→ **Data to process**:
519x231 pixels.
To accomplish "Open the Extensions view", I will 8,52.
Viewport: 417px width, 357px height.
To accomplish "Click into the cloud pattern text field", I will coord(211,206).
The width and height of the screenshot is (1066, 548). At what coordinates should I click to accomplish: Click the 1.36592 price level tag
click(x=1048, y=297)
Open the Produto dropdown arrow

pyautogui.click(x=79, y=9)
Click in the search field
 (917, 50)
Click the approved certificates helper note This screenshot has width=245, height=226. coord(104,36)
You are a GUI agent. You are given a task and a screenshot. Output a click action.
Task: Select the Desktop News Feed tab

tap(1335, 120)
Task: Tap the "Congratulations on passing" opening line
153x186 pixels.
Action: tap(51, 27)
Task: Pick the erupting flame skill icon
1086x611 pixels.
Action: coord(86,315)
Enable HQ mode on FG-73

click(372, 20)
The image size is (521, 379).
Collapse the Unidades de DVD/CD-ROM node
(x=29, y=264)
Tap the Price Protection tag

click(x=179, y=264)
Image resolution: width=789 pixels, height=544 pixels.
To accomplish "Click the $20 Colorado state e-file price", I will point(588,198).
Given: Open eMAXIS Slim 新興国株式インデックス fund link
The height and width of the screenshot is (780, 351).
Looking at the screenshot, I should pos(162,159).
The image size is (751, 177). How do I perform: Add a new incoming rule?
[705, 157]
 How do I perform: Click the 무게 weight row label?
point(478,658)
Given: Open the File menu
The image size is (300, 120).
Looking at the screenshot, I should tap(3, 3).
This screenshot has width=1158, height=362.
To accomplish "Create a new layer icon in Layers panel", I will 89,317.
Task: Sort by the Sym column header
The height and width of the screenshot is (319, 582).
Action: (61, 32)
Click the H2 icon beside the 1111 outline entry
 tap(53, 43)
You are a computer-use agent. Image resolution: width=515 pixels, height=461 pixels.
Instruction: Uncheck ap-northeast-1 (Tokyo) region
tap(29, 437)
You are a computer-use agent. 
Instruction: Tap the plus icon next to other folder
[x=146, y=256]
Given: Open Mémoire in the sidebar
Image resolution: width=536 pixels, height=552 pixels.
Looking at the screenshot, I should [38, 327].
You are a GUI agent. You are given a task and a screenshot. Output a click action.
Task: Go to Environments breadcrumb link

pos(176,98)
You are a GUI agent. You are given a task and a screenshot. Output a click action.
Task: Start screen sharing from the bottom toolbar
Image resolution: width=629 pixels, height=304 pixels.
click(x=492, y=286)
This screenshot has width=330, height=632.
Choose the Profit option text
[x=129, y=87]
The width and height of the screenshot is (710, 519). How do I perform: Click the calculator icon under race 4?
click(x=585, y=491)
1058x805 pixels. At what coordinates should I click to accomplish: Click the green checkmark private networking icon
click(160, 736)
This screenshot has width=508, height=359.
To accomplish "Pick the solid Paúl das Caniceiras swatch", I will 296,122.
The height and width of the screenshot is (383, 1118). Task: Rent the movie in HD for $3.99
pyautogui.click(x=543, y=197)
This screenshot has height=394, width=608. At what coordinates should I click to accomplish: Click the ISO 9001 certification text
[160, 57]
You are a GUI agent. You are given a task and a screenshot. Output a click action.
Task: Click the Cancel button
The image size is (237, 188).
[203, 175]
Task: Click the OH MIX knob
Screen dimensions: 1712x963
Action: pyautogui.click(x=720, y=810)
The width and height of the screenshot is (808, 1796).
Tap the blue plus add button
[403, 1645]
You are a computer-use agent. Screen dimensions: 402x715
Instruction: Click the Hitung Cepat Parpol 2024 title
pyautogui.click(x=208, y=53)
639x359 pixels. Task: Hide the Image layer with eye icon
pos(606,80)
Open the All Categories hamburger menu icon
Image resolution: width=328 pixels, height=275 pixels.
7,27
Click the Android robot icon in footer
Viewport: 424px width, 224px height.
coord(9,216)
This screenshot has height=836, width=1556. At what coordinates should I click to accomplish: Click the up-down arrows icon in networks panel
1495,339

→ **What to produce**: Which lines in the items above contain the string "should"? Copy each one out in full, and match case exactly.

→ **Final answer**:
The width and height of the screenshot is (1066, 548). At what coordinates should I click to accomplish: Click the 1.36592 price level tag
Looking at the screenshot, I should pos(162,159).
Looking at the screenshot, I should tap(3, 3).
Looking at the screenshot, I should [38, 327].
1058x805 pixels. At what coordinates should I click to accomplish: Click the green checkmark private networking icon
This screenshot has height=394, width=608. At what coordinates should I click to accomplish: Click the ISO 9001 certification text
This screenshot has height=836, width=1556. At what coordinates should I click to accomplish: Click the up-down arrows icon in networks panel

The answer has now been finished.